Protein Powder Or Collagen Powder?

which one is right for you? ⁠⁠

Supplementing with collagen provides plenty of benefits to the body BUT collagen doesn’t behave in the same way in the body as a whey or good quality vegan pea protein.

The main difference between protein powders and collagen powders is that collagen is an incomplete protein. It means that it doesn’t have all of the essential amino acids but all protein powders are complete proteins.

Amino acids are the building blocks of protein. In comparison, collagen powders contain specific amino acids like glycine and proline. Great for rebuilding and synthesising collagen internally.
A lot of the protein powders on the market [made from pea or whey] are blended to create a complete protein. They have all the essential amino acids.

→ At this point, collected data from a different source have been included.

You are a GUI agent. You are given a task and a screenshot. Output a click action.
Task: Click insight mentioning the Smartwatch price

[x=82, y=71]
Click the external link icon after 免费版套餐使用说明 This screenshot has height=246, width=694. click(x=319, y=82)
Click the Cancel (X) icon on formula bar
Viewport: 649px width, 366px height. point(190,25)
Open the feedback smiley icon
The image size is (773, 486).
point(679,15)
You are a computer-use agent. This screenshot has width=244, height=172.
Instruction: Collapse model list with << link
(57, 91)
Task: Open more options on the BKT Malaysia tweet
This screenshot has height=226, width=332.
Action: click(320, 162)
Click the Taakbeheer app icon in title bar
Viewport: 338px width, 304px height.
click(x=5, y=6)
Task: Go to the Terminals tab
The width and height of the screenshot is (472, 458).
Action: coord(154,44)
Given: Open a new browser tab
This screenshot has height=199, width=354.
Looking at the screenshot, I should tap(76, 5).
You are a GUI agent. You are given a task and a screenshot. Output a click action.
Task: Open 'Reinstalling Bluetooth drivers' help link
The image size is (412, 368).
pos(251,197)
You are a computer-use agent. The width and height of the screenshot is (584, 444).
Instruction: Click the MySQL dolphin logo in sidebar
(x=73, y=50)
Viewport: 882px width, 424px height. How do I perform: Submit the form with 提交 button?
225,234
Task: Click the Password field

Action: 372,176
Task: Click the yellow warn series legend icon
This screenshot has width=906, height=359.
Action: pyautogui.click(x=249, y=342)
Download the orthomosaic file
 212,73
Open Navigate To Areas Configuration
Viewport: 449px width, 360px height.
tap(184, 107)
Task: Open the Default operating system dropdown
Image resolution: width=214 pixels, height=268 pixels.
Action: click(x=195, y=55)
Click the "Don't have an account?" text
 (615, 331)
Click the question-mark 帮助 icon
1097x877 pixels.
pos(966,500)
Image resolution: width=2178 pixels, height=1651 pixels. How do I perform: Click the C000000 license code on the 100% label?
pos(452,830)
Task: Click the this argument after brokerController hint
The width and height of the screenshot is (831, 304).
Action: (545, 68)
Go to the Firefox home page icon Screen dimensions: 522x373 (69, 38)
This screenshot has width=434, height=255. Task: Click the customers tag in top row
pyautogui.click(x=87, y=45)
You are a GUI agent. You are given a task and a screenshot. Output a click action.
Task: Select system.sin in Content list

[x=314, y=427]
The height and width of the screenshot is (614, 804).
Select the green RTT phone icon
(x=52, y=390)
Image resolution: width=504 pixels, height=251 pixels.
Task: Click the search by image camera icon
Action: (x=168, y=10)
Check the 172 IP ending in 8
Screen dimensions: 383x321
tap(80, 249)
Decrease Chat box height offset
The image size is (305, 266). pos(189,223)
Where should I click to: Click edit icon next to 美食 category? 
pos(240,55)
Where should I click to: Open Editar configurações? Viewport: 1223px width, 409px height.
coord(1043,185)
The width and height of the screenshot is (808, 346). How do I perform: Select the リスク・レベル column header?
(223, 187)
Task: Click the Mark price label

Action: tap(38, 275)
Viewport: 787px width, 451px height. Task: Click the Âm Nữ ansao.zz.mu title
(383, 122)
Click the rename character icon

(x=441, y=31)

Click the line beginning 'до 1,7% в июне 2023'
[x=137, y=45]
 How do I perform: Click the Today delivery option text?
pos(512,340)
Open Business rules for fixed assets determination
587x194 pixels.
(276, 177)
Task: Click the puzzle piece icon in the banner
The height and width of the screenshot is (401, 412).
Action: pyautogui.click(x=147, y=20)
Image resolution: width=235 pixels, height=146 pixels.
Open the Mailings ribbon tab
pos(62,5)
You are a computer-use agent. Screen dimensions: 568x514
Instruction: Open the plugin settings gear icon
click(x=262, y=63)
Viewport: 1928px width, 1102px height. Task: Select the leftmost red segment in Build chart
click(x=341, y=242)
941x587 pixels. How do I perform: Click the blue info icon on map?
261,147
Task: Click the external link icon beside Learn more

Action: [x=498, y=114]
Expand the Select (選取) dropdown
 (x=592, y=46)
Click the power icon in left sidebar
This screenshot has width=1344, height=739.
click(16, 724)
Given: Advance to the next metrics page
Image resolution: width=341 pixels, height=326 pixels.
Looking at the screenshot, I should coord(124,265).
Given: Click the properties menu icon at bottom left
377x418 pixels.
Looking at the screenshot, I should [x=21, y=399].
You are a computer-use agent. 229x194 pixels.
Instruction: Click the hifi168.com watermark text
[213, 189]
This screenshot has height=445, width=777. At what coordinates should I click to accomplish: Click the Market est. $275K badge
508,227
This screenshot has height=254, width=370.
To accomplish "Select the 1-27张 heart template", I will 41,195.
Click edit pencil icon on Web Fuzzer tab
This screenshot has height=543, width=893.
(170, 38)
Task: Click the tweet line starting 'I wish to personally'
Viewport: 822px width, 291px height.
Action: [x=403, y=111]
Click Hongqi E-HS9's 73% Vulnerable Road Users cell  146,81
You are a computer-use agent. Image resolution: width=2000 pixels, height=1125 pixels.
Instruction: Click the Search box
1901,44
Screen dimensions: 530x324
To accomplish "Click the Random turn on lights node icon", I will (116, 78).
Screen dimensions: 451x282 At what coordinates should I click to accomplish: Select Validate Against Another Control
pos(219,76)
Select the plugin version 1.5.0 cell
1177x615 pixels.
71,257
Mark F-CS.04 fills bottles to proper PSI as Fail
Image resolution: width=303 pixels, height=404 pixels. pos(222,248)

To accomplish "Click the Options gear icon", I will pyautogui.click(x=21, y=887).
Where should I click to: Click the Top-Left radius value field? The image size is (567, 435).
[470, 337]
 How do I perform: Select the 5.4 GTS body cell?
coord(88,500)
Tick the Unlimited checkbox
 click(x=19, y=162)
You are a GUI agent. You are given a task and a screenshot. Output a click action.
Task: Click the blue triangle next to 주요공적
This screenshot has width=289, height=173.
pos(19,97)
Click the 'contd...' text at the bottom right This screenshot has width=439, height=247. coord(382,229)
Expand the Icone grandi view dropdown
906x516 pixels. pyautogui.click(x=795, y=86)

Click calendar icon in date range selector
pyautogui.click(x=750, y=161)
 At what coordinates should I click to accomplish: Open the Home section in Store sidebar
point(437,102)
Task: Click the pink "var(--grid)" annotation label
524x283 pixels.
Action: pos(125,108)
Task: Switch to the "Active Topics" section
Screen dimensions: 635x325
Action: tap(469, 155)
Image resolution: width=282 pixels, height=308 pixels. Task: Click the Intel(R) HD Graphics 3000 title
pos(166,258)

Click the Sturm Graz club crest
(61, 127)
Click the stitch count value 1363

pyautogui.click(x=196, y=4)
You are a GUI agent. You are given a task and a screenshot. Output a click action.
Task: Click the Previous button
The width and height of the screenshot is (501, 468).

Protein powders can have a positive effect on metabolism and post-workout recovery, according to a July 2017 study published in Nutrients . It can also help promote gaining lean muscle mass. Collagen is not a source of complete dietary protein. Dietary protein is the kind of protein that you consume to balance your blood sugar and it keeps you feeling fuller for longer.

Collagen is the major structural component of skin and makes up around 80% of it. We naturally produce our own collagen but as we age our ability to make it starts to decline. Our lifestyle also can affect our ability to produce optimum levels.

Our skin properties are also known to be affected by endogenous and environmental factors including, ultraviolet radiation, hormones, and our nutritional intake. This may lead to a breakdown of collagen resulting in loss of elasticity and faster skin ageing, as well as affecting our hair, nails, joints, and muscles.

Personally, I love using both protein and my PCH Marine Collagen which helps boost levels of collagen in the skin, helping to combat signs of ageing. However I do not use collagen as a good source of protein.